The Supreme Court’s ruling now gives the greenlight for Louisiana to revert to its original map, and for all other Republican-led states with significant black populations to break up their majority black districts too. If they succeed, not only will millions of black voters across the South likely have their votes become meaningless, but the number of black members elected to Congress is likely to plummet also, taking their representation levels back to where they were before the Civil Rights movement.
Indeed, within days of the ruling, several Republican-led States, including Florida, Mississippi and Tennessee, and Louisiana itself, announced plans to redistrict, while others have come under pressure from the Trump administration to follow suit.
This has inevitably prompted Democrat groups to suggest they should pursue more gerrymandering of their own in other Democrat-led states, such as New York, Colorado, Oregon, Maryland, Wisconsin, Pennsylvania and Minnesota.
They can certainly claim that they are only doing this in order to “level the playing field.” After all, it was the Republican legislature in Texas which began this latest round of gerrymandering. Democrats can also point to the fact that they have for years tried to pass legislation through Congress outlawing all partisan gerrymandering, and delegating districting decisions to independent bodies, while Republicans have always blocked this.

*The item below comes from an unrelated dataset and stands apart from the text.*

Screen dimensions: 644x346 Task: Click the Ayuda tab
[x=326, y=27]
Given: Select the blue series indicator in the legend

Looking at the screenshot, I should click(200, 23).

But the reality is that both sides are playing with fire. Not only would a gerrymandering race to the bottom infuriate the millions of voters who would be left stuck in constituencies where their votes would effectively count for nothing, it would also risk breaking up traditional communities and deprive current congressional incumbents of their existing bases of support. Republicans could eliminate most Democrat districts in the South, and Democrats could eliminate most Republican districts along the coasts, or in states with large urban populations. The electoral map of the country as whole would be solidified into red or blue blocks, marginalising millions and entrenching divisions and polarisation.
Perhaps most pernicious of all, extreme gerrymandering could lead to a situation where the vast majority of electoral districts across the country would effectively become one-party fiefdoms, with only a handful of competitive districts left across the country. In that scenario, the fiercest electoral competitions would take place at the primary stage, between competing candidates from the same party, who would be incentivised to appeal most strongly to their party’s base to secure the nomination. This in turn would lead to more extreme representatives being elected to Congress, with fewer incentives to work “across the aisle” or forge bipartisan political compromises. In a narrowly divided Congress, legislation would become even harder to pass than it is now; in a Congress dominated by one party, legislation would become even more politically one-sided.
Most members of Congress, and most voters, know in their hearts that extreme gerrymandering is wrong. For that reason, up until now, many states have resisted the temptation, or even passed laws consciously preventing them from doing so. Unfortunately, with so much at stake in the upcoming mid-terms, and the next Presidential elections in 2028, the Supreme Court’s ruling may cause the gloves to come off, with devastating consequences for the effective functioning of American democracy.